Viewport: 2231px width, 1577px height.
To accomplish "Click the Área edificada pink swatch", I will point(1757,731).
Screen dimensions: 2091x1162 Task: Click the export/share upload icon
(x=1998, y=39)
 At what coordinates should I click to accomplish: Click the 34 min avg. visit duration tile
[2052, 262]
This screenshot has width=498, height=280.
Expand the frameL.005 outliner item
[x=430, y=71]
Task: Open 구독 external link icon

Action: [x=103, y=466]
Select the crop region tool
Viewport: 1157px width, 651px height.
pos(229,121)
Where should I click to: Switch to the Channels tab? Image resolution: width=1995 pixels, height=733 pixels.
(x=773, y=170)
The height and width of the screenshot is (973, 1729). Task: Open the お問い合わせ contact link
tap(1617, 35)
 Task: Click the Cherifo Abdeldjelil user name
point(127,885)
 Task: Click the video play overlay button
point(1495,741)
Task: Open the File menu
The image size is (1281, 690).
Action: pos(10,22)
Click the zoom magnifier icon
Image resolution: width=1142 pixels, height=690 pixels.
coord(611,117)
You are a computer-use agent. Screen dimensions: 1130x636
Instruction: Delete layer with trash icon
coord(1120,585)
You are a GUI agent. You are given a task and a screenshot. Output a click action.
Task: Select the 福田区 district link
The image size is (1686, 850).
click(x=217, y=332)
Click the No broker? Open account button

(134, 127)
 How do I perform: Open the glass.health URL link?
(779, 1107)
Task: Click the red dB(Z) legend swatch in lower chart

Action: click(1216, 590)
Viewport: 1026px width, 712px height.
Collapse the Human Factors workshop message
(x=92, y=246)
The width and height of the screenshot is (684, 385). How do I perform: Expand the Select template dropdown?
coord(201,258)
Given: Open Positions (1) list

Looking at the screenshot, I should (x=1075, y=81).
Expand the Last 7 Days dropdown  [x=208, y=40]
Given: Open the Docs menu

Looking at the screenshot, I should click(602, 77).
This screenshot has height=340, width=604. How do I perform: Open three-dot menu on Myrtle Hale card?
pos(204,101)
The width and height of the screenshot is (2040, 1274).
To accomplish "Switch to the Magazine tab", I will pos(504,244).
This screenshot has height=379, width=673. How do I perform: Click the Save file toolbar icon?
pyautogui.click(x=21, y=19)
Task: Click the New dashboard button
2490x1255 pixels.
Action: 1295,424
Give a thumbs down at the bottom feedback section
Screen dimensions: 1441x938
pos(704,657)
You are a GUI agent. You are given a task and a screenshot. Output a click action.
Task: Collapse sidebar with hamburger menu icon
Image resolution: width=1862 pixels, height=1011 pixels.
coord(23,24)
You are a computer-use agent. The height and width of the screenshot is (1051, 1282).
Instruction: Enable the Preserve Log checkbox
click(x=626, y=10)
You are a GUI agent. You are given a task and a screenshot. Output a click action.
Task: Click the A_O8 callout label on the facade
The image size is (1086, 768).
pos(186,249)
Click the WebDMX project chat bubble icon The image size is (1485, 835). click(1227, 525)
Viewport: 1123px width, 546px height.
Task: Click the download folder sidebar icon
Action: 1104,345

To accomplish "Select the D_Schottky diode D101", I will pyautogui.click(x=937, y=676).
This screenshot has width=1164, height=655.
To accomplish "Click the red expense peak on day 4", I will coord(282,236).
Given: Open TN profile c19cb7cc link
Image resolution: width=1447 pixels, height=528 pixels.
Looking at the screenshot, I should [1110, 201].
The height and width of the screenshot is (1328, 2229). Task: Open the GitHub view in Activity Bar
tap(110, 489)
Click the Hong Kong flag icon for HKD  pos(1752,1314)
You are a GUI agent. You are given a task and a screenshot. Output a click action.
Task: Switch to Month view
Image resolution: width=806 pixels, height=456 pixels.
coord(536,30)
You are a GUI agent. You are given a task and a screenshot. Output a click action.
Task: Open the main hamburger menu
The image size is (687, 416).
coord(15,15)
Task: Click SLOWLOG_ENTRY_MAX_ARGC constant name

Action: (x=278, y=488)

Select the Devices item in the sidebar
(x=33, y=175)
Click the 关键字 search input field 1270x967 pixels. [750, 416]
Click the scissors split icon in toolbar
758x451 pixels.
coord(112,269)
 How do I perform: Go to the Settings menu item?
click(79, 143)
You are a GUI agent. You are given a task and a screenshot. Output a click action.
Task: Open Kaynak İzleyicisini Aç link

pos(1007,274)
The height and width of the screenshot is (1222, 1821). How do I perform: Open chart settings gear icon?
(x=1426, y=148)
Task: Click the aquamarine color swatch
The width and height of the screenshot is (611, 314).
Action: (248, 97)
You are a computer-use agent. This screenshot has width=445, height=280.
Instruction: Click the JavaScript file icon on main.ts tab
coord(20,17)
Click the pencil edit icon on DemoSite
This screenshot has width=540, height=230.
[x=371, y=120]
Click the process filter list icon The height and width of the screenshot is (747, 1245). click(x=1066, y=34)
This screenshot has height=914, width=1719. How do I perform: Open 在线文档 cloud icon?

## Task
Print the complete listing again, exactly as it stands.

## Output below
Viewport: 2231px width, 1577px height.
To accomplish "Click the Área edificada pink swatch", I will point(1757,731).
Screen dimensions: 2091x1162 Task: Click the export/share upload icon
(x=1998, y=39)
 At what coordinates should I click to accomplish: Click the 34 min avg. visit duration tile
[2052, 262]
This screenshot has width=498, height=280.
Expand the frameL.005 outliner item
[x=430, y=71]
Task: Open 구독 external link icon

Action: [x=103, y=466]
Select the crop region tool
Viewport: 1157px width, 651px height.
pos(229,121)
Where should I click to: Switch to the Channels tab? Image resolution: width=1995 pixels, height=733 pixels.
(x=773, y=170)
The height and width of the screenshot is (973, 1729). Task: Open the お問い合わせ contact link
tap(1617, 35)
 Task: Click the Cherifo Abdeldjelil user name
point(127,885)
 Task: Click the video play overlay button
point(1495,741)
Task: Open the File menu
The image size is (1281, 690).
Action: pos(10,22)
Click the zoom magnifier icon
Image resolution: width=1142 pixels, height=690 pixels.
coord(611,117)
You are a computer-use agent. Screen dimensions: 1130x636
Instruction: Delete layer with trash icon
coord(1120,585)
You are a GUI agent. You are given a task and a screenshot. Output a click action.
Task: Select the 福田区 district link
The image size is (1686, 850).
click(x=217, y=332)
Click the No broker? Open account button

(134, 127)
 How do I perform: Open the glass.health URL link?
(779, 1107)
Task: Click the red dB(Z) legend swatch in lower chart

Action: click(1216, 590)
Viewport: 1026px width, 712px height.
Collapse the Human Factors workshop message
(x=92, y=246)
The width and height of the screenshot is (684, 385). How do I perform: Expand the Select template dropdown?
coord(201,258)
Given: Open Positions (1) list

Looking at the screenshot, I should (x=1075, y=81).
Expand the Last 7 Days dropdown  [x=208, y=40]
Given: Open the Docs menu

Looking at the screenshot, I should click(602, 77).
This screenshot has height=340, width=604. How do I perform: Open three-dot menu on Myrtle Hale card?
pos(204,101)
The width and height of the screenshot is (2040, 1274).
To accomplish "Switch to the Magazine tab", I will pos(504,244).
This screenshot has height=379, width=673. How do I perform: Click the Save file toolbar icon?
pyautogui.click(x=21, y=19)
Task: Click the New dashboard button
2490x1255 pixels.
Action: 1295,424
Give a thumbs down at the bottom feedback section
Screen dimensions: 1441x938
pos(704,657)
You are a GUI agent. You are given a task and a screenshot. Output a click action.
Task: Collapse sidebar with hamburger menu icon
Image resolution: width=1862 pixels, height=1011 pixels.
coord(23,24)
You are a computer-use agent. The height and width of the screenshot is (1051, 1282).
Instruction: Enable the Preserve Log checkbox
click(x=626, y=10)
You are a GUI agent. You are given a task and a screenshot. Output a click action.
Task: Click the A_O8 callout label on the facade
The image size is (1086, 768).
pos(186,249)
Click the WebDMX project chat bubble icon The image size is (1485, 835). click(1227, 525)
Viewport: 1123px width, 546px height.
Task: Click the download folder sidebar icon
Action: 1104,345

To accomplish "Select the D_Schottky diode D101", I will pyautogui.click(x=937, y=676).
This screenshot has width=1164, height=655.
To accomplish "Click the red expense peak on day 4", I will coord(282,236).
Given: Open TN profile c19cb7cc link
Image resolution: width=1447 pixels, height=528 pixels.
Looking at the screenshot, I should [1110, 201].
The height and width of the screenshot is (1328, 2229). Task: Open the GitHub view in Activity Bar
tap(110, 489)
Click the Hong Kong flag icon for HKD  pos(1752,1314)
You are a GUI agent. You are given a task and a screenshot. Output a click action.
Task: Switch to Month view
Image resolution: width=806 pixels, height=456 pixels.
coord(536,30)
You are a GUI agent. You are given a task and a screenshot. Output a click action.
Task: Open the main hamburger menu
The image size is (687, 416).
coord(15,15)
Task: Click SLOWLOG_ENTRY_MAX_ARGC constant name

Action: (x=278, y=488)

Select the Devices item in the sidebar
(x=33, y=175)
Click the 关键字 search input field 1270x967 pixels. [750, 416]
Click the scissors split icon in toolbar
758x451 pixels.
coord(112,269)
 How do I perform: Go to the Settings menu item?
click(79, 143)
You are a GUI agent. You are given a task and a screenshot. Output a click action.
Task: Open Kaynak İzleyicisini Aç link

pos(1007,274)
The height and width of the screenshot is (1222, 1821). How do I perform: Open chart settings gear icon?
(x=1426, y=148)
Task: Click the aquamarine color swatch
The width and height of the screenshot is (611, 314).
Action: (248, 97)
You are a computer-use agent. This screenshot has width=445, height=280.
Instruction: Click the JavaScript file icon on main.ts tab
coord(20,17)
Click the pencil edit icon on DemoSite
This screenshot has width=540, height=230.
[x=371, y=120]
Click the process filter list icon The height and width of the screenshot is (747, 1245). click(x=1066, y=34)
This screenshot has height=914, width=1719. How do I perform: Open 在线文档 cloud icon?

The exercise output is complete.